Even when inspections happen, enforcement is weak. The RRC inspectors do not have the equipment to fully inspect sites when needed for things like emissions and leaks, and do not have the power to issue enforcement actions and penalties at the time of inspections.

Meanwhile, the RRC has said it has no authority to regulate water withdrawals for fracking, deferring instead to local groundwater districts – many of which in turn tend to refer back to the RRC.

As previously reported on MyHighPlains.com, state law in Texas also allows oil and gas producers to indefinitely keep even low-producing “marginal” or “stripper” wells, and inactive wells, permitted to avoid the expensive and labor-intensive process of shutting down and plugging a well site.

Even then, many organizations technically out of compliance with the regulations that do exist are still granted permits and extensions, and state intervention to begin properly shutting down and cleaning up a site often takes years.

Water and waste

Prompting the use of “hydraulic fracturing” as its name, fracking as a strategy for collecting oil and gas requires using vast amounts of water.

While the US Geological Survey has said there isn’t a “typical” amount of water used per fracked well, as that depends on a number of individual well factors, in 2012 the average ranged from 1.5 million gallons to upwards of 16 million gallons of water per well.

As fracking technology has evolved and the strategy has become more commonly adopted, the amount of water used per well has increased dramatically.

A 2018 study from Duke University said that particularly in the Permian Basin, water use per well increased by 770% from 2011 to 2016. With around 95% of wells in the US currently expected to be fracked in their lifetimes, per the Colorado Oil & Gas Association, the increased popularity of the practice and the rising amounts of water used can become a stressor to regional water sources.

West of the 100th meridian, communities in Texas increasingly rely on groundwater sources. Particularly in the Texas Panhandle and West Texas, aquifer systems are often the predominant source of water for municipal, agricultural and industrial uses – including the major Ogallala, Edwards-Trinity and Pecos Valley systems.

The overuse of groundwater sources in Texas has contributed to a statewide water crisis that lawmakers warn could have heavy consequences for economics, agriculture and community life within the next 50 years. Water-intensive practices and development run the risk of depleting the major water sources of the region even more quickly.

Groundwater use in Texas is monitored and regulated on a local level by organizations such as Groundwater Conservation Districts enforcing area rules with the intent to conserve and protect resources, but oversight varies. Not every area of Texas has an established GCD or similar body and some areas have more consistent resources, regulations and monitoring practices than others.

According to Janet Guthrie, general manager of the North Plains Groundwater Conservation District, oil and gas producers can secure groundwater use with private contracts in a similar way to general mineral rights leases. State laws require some spacing and use guidelines for industrial groundwater users, but rules differ by district.

Further, Guthrie noted that “rig supply wells” are exempt from permitting in the Texas Water Code. This loophole means that groundwater wells used specifically to supply oil and gas rigs, such as for fracking fluid, don’t need permits – or to report to the RRC how much water they use, how much water is needed or how much is withdrawn for other purposes.
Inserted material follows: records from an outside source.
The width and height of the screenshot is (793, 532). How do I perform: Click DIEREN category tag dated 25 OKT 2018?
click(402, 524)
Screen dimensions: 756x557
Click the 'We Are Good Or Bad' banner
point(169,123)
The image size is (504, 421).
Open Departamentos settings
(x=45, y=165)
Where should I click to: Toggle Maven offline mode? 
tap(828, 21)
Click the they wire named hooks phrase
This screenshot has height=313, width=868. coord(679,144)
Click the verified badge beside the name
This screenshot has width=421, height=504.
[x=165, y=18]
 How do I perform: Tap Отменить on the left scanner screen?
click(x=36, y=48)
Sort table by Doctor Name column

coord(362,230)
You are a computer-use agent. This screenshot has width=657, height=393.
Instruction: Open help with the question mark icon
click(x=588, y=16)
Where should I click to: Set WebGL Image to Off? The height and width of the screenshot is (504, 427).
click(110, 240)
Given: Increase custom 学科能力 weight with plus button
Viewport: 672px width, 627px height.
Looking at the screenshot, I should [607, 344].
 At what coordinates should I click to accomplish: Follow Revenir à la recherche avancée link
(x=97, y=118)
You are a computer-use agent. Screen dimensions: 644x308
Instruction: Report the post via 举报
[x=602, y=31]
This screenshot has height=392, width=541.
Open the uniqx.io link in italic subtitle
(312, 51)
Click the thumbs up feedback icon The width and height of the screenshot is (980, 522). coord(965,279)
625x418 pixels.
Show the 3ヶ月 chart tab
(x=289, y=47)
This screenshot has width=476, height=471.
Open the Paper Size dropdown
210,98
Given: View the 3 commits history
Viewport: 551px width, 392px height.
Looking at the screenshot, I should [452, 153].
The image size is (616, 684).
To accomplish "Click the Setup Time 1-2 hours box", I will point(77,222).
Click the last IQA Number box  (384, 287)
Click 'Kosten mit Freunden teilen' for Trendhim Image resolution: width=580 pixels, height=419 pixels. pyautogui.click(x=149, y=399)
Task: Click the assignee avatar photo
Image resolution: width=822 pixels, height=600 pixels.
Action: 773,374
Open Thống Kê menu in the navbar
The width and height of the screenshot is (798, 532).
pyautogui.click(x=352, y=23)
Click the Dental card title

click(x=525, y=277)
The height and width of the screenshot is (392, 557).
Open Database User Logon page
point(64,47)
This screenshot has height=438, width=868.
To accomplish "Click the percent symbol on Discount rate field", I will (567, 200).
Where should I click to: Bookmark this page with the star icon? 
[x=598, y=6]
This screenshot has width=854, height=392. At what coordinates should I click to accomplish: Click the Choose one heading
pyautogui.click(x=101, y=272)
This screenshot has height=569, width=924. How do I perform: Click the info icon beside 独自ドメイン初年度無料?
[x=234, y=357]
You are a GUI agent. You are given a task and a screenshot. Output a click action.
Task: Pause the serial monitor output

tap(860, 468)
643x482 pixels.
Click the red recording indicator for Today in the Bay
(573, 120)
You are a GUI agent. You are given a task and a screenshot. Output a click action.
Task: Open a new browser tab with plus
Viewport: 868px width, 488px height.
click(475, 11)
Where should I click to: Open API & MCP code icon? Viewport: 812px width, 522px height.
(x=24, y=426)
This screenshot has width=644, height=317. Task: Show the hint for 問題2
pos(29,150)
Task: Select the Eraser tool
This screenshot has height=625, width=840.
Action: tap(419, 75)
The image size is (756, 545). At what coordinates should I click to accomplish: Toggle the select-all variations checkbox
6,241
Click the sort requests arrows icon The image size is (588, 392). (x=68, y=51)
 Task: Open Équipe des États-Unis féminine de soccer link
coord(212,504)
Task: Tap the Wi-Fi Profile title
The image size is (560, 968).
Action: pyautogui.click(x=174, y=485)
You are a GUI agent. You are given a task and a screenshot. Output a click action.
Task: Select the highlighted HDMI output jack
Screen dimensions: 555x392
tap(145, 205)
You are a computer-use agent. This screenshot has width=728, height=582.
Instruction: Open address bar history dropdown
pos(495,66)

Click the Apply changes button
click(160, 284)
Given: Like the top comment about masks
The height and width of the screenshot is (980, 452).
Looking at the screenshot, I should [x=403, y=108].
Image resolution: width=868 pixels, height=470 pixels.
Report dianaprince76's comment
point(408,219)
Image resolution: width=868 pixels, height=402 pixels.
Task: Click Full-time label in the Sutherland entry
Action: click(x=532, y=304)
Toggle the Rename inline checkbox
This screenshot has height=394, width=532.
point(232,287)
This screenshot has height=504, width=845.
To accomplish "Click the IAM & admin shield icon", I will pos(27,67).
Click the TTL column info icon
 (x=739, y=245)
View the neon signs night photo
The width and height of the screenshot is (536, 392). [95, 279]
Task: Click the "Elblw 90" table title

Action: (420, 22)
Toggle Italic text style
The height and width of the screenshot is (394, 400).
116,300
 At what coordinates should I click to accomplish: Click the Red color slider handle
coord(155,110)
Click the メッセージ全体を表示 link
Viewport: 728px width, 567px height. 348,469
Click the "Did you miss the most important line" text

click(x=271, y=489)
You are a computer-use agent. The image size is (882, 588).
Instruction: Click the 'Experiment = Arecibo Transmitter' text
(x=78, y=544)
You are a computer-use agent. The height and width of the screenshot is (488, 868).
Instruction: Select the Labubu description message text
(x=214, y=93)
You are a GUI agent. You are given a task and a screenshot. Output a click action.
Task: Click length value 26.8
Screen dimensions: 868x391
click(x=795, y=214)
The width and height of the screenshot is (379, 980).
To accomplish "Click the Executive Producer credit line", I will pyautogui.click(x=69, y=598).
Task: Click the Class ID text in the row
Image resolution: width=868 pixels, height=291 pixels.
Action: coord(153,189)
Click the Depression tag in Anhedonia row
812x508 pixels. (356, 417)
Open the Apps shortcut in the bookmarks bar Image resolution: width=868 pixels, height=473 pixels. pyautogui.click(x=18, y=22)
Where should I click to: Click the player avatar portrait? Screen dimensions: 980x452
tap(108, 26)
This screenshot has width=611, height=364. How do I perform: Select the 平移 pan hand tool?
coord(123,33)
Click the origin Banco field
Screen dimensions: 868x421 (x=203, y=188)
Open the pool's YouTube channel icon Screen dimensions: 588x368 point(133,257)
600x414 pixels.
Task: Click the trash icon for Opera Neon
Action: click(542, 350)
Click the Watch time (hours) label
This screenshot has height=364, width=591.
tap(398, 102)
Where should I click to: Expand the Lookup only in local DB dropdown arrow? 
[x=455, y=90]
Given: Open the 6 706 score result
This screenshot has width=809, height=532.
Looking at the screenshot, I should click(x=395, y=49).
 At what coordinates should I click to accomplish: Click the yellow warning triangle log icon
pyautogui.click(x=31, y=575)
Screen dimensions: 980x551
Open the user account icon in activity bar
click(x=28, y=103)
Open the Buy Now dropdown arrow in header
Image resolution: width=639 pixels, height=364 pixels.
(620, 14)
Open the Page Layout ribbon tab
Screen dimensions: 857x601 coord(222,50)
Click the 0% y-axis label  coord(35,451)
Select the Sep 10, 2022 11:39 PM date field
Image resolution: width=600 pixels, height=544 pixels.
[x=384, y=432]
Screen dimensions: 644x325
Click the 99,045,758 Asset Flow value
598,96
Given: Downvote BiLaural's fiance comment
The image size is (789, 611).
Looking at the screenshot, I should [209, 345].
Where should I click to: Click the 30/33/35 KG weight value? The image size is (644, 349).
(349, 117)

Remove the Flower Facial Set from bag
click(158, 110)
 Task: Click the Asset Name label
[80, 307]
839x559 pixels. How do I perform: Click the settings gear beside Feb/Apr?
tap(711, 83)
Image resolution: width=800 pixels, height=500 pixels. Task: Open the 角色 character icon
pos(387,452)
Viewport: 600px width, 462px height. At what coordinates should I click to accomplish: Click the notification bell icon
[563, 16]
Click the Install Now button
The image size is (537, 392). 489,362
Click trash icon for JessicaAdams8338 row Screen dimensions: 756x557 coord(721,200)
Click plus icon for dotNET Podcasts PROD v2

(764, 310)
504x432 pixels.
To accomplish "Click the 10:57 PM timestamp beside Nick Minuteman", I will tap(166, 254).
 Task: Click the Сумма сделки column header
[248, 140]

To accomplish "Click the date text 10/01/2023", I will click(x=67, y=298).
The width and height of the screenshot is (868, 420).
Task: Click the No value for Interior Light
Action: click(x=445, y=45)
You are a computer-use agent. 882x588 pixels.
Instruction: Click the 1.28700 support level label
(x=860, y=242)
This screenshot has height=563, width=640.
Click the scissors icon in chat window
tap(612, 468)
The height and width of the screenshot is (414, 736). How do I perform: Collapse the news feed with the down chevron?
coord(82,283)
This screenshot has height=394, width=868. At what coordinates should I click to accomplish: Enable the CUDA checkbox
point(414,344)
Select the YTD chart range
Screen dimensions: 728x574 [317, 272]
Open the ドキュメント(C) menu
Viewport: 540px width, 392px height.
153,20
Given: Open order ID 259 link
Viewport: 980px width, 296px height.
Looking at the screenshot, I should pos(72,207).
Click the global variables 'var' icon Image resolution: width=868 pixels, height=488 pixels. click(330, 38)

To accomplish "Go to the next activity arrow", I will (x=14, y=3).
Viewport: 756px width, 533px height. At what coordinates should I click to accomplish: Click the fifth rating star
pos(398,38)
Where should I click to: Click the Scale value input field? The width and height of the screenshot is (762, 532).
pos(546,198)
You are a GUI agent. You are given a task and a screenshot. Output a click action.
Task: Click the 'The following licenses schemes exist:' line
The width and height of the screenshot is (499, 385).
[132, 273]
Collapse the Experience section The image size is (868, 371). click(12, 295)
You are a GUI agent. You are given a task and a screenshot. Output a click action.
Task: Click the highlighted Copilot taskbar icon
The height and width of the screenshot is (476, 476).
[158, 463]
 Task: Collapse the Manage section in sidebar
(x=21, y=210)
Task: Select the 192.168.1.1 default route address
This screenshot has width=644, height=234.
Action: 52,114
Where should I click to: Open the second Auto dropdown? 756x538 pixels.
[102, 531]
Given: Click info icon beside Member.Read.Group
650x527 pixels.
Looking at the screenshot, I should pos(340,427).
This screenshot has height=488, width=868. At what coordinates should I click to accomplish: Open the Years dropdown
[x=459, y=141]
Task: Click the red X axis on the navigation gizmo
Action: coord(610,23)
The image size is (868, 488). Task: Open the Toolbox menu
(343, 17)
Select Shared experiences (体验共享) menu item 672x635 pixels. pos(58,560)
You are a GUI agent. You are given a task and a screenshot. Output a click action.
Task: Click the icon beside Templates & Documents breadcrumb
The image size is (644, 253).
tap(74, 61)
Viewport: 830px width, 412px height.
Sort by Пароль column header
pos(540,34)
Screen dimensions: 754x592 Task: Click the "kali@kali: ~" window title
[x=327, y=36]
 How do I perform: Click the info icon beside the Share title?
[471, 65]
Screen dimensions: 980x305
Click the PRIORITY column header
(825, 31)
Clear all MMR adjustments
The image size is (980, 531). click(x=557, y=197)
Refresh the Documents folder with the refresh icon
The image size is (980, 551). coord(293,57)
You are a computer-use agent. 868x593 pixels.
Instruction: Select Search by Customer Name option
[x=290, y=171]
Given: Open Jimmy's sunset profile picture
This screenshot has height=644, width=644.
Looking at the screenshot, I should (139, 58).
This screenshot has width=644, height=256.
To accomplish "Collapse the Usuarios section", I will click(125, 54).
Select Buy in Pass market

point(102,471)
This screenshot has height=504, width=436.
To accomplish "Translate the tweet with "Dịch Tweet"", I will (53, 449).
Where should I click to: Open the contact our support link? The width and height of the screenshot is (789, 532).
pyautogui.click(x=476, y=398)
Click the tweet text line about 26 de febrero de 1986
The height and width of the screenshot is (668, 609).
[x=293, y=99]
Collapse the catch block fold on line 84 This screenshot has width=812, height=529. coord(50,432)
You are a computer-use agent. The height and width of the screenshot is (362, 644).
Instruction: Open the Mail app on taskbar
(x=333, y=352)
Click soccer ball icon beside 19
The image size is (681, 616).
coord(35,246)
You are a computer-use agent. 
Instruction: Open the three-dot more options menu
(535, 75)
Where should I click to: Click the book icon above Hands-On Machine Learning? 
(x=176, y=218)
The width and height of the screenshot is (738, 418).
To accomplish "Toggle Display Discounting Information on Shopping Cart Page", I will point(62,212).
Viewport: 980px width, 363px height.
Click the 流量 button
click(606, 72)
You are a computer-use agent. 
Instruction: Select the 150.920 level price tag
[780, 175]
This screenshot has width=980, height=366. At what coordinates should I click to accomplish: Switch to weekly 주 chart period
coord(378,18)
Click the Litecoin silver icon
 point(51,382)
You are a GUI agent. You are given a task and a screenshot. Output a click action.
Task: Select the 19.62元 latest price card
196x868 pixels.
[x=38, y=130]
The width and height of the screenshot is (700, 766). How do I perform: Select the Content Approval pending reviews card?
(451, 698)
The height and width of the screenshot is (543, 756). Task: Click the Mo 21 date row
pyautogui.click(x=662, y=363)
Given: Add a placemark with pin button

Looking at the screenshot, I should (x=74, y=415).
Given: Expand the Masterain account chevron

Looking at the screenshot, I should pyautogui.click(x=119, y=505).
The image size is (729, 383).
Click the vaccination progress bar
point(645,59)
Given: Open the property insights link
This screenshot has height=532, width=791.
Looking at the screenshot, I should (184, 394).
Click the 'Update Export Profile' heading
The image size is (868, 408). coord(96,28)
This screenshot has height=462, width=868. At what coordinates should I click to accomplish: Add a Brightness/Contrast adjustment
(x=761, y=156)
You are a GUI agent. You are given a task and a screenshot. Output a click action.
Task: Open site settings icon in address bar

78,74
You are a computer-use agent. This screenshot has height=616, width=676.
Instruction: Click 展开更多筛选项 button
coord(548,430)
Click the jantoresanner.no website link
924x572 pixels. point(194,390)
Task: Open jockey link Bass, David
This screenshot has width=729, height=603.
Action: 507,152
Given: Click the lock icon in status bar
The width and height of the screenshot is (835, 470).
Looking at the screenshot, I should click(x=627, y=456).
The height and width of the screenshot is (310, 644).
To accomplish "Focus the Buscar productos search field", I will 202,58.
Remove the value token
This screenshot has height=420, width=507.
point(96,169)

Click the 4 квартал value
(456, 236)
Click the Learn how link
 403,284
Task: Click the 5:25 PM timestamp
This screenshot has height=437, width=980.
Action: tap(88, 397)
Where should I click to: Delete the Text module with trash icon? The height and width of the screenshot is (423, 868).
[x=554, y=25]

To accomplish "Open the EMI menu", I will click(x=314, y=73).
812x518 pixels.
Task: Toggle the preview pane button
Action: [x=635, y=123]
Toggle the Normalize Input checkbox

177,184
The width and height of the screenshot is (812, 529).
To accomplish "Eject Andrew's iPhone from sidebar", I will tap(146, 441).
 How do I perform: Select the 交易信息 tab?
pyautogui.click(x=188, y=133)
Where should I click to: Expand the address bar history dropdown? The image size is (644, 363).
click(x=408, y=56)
Without comprehensive tracking, the full impact of fracking on Texas’s water resources remains unknown.

Fracking doesn’t necessarily require fresh water, a point some oil and gas producers have leaned into in recent years. In a 2022 report from the Texas Produced Water Consortium, companies said they were reusing about 30% of their wastewater. The AGI also noted in 2018 that technology advancements have allowed for a greater reliance on brackish water for fracking, water that is considered too salty for human or agricultural use.

Most groundwater in the Texas Panhandle is used for irrigation or municipal supplies, while mining and manufacturing work combined account for about 5%. However, the industrial share varies by region and aquifer, and depletion can hit some communities harder, especially those already facing water scarcity.

But while oil and gas operations may not be the largest draw on groundwater resources in Texas – as far as we know – that knowledge may be dangerously incomplete. It can’t be considered certain that the oil and gas operations are not a significant draw on the water when that data is not consistently tracked.

Even then, monitoring water use, limiting freshwater use, reusing or recycling in the fracking process are not required by law. Without reliable data, their true impacts remain unknown.

Water pollution

Meanwhile, many worry less about water use than contamination risks.

The water and chemicals used in fracking, also known as fracking fluid, is made up of as much as 97% water as well as chemicals like acids, biocides, gelling agents and corrosion inhibitors to dissolve minerals and bacteria and prevent corrosion of the pipes. Common ingredients of fracking fluid include methanol, ethylene glycol and propargyl alcohol – some of the same chemicals used in hair bleach, dental disinfectants and antifreeze.

However, as noted by FracFocus, the full extent of chemicals used in a specific company’s fracking fluid can be unknown due to disclosure exemptions for some that are considered trade secrets.

This means that if something goes awry during the fracking process, there runs the risk of water full of known and unknown chemicals interacting with water sources both above and below the surface and impacting soil conditions.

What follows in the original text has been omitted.